PEDIDO ESCRITO »
De acordo com o texto sobre policiais negros mortos no país, qual porcentagem dos 726 policiais mortos entre 2017 e 2018 era de negros?

TEXTO DE LEITURA »

####################

Eram 9h45 do dia 14 de dezembro, um sábado de sol e calor em Piracicaba, interior de São Paulo. O soldado da Polícia Militar Vinicius da Silva de Melo, 28, fazia ronda na companhia de um cabo no bairro Alvorada 1 quando os dois suspeitaram do motorista de um Honda Fit que cruzou com a viatura. Há sete anos na corporação —nos quais acumulou duas condecorações por mérito—, Silva deu sinal para que o suspeito encostasse. No volante do Honda estava Sérgio Gomes Samad, que acelerou em tentativa de fuga por alguns quarteirões até colidir com dois outros veículos. Ele então desembarcou e, com um fuzil AK-47 calibre 7.62 nas mãos, uma arma de guerra de origem soviética, disparou contra os PMs. Silva foi baleado na cabeça e morreu na hora. Deixou dois filhos, de quatro e seis anos.

O soldado faz parte de uma estatística complexa e triste: o alto e desproporcional número de policiais negros mortos no país. De acordo com dados publicados no 13º Anuário Brasileiro de Segurança Pública, do Fórum Brasileiro de Segurança Pública, 51,7% dos 726 policiais mortos entre 2017 e 2018 eram negros, ante 48% de brancos e 0,3% de amarelos. Segundo o Anuário, negros são apenas 37% do efetivo das polícias. Mas a questão não é tão simples: as duas estatísticas são fruto de autodeclaração de cor, método que costuma “embranquecer” o resultado final. Ao que tudo indica são subestimadas. “Existem mais negros nas forças públicas, e eles são muito mais do que 51% do total de vítimas fatais”, diz Alexandre Felix Campos, Investigador de polícia em São Paulo há 20 anos e membro-fundador do Movimento dos Policiais Antifascismo.

####################

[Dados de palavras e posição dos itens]
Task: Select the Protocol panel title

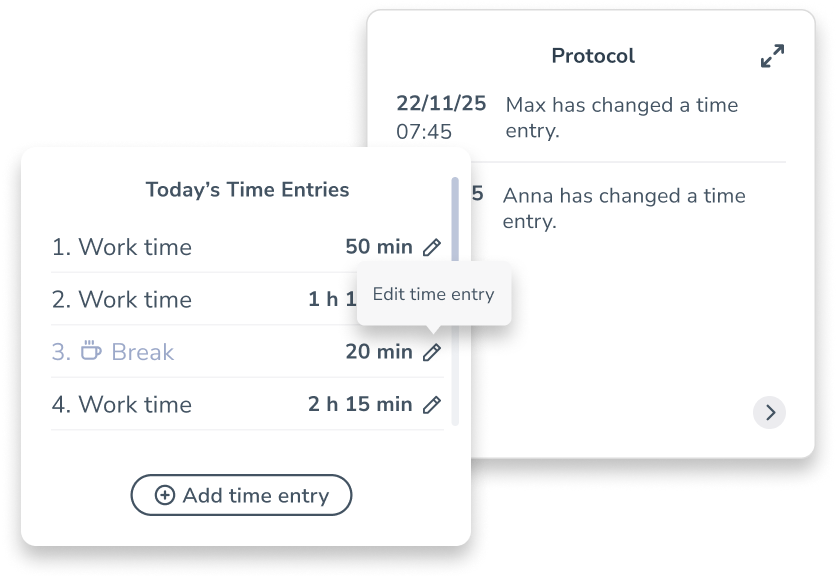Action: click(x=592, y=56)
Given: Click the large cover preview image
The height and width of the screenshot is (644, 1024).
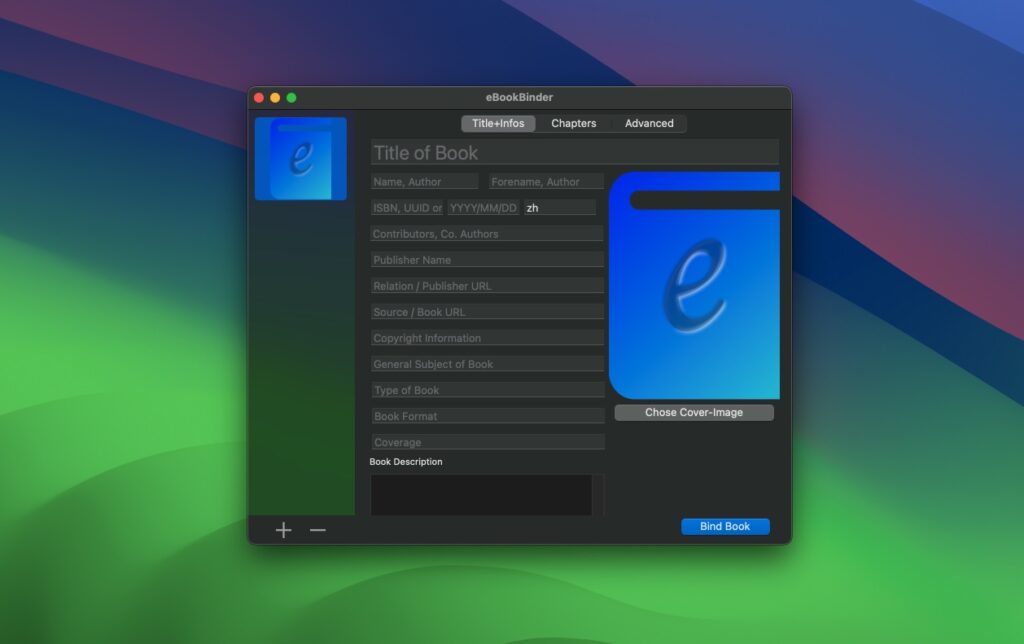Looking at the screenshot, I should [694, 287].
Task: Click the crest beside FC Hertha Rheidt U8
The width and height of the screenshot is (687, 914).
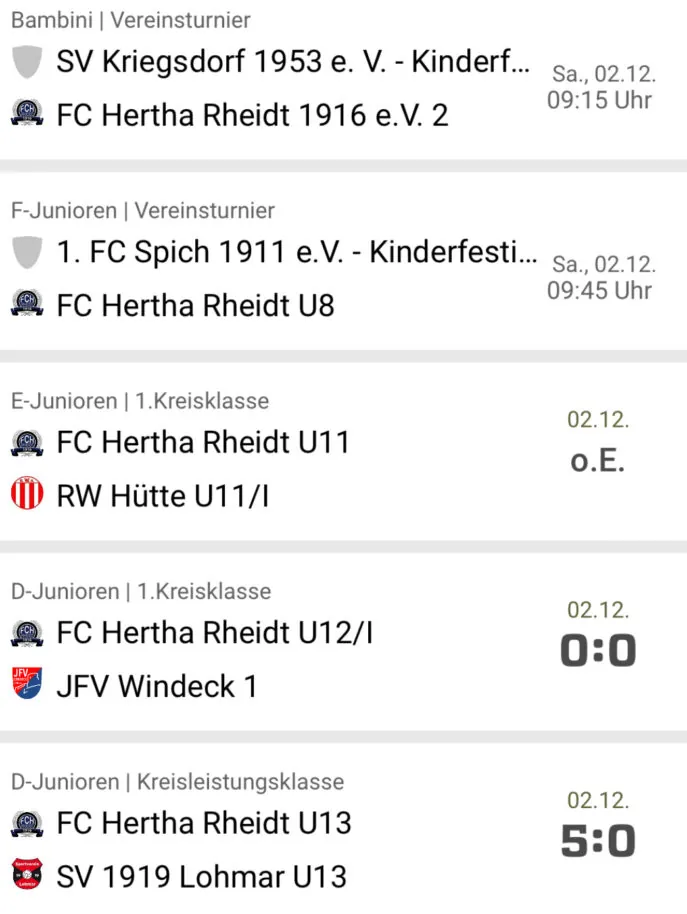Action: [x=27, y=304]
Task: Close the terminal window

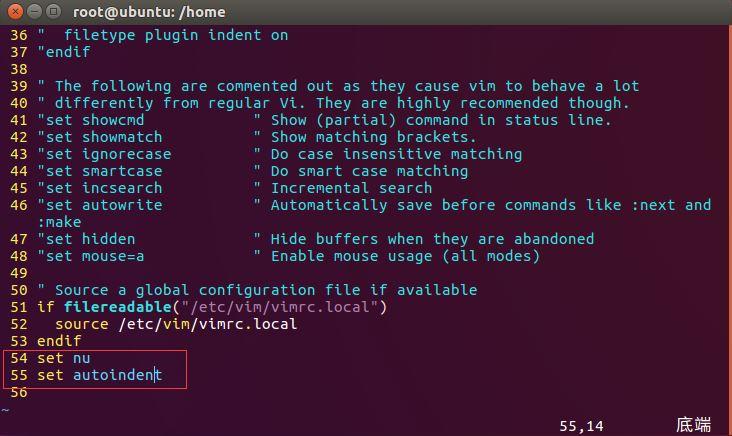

####################

RESPOSTA »
51,7% dos policiais mortos eram negros.